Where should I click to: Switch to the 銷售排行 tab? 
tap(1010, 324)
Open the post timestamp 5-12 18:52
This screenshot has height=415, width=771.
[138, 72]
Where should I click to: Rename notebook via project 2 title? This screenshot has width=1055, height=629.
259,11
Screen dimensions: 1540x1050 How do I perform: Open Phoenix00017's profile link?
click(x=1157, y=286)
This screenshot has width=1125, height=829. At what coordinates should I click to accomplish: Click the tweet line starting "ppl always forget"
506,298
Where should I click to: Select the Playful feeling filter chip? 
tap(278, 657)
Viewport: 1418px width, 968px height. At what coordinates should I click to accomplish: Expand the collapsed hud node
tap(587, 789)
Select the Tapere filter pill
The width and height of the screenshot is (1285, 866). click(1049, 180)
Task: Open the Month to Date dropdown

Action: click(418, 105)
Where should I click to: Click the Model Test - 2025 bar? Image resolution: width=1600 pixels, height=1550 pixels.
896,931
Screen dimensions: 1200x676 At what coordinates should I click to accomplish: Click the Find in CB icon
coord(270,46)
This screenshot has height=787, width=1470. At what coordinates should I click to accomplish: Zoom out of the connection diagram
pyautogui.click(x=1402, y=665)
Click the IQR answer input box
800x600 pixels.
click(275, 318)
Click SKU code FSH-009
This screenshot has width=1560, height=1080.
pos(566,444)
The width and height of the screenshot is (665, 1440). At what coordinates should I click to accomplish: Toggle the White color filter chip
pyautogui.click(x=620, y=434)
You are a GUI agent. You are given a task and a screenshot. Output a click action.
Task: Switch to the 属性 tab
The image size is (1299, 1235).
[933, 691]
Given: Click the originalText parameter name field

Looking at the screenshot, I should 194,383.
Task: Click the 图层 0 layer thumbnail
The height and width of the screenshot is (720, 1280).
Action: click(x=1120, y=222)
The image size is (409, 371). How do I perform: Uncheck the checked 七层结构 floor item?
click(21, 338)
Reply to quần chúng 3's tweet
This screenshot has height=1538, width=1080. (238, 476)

——

WHAT YOU WILL DO: Output the lines above verbatim and in full.

FINAL ANSWER:
Where should I click to: Switch to the 銷售排行 tab? 
tap(1010, 324)
Open the post timestamp 5-12 18:52
This screenshot has height=415, width=771.
[138, 72]
Where should I click to: Rename notebook via project 2 title? This screenshot has width=1055, height=629.
259,11
Screen dimensions: 1540x1050 How do I perform: Open Phoenix00017's profile link?
click(x=1157, y=286)
This screenshot has width=1125, height=829. At what coordinates should I click to accomplish: Click the tweet line starting "ppl always forget"
506,298
Where should I click to: Select the Playful feeling filter chip? 
tap(278, 657)
Viewport: 1418px width, 968px height. At what coordinates should I click to accomplish: Expand the collapsed hud node
tap(587, 789)
Select the Tapere filter pill
The width and height of the screenshot is (1285, 866). click(1049, 180)
Task: Open the Month to Date dropdown

Action: click(418, 105)
Where should I click to: Click the Model Test - 2025 bar? Image resolution: width=1600 pixels, height=1550 pixels.
896,931
Screen dimensions: 1200x676 At what coordinates should I click to accomplish: Click the Find in CB icon
coord(270,46)
This screenshot has height=787, width=1470. At what coordinates should I click to accomplish: Zoom out of the connection diagram
pyautogui.click(x=1402, y=665)
Click the IQR answer input box
800x600 pixels.
click(275, 318)
Click SKU code FSH-009
This screenshot has width=1560, height=1080.
pos(566,444)
The width and height of the screenshot is (665, 1440). At what coordinates should I click to accomplish: Toggle the White color filter chip
pyautogui.click(x=620, y=434)
You are a GUI agent. You are given a task and a screenshot. Output a click action.
Task: Switch to the 属性 tab
The image size is (1299, 1235).
[933, 691]
Given: Click the originalText parameter name field

Looking at the screenshot, I should 194,383.
Task: Click the 图层 0 layer thumbnail
The height and width of the screenshot is (720, 1280).
Action: click(x=1120, y=222)
The image size is (409, 371). How do I perform: Uncheck the checked 七层结构 floor item?
click(21, 338)
Reply to quần chúng 3's tweet
This screenshot has height=1538, width=1080. (238, 476)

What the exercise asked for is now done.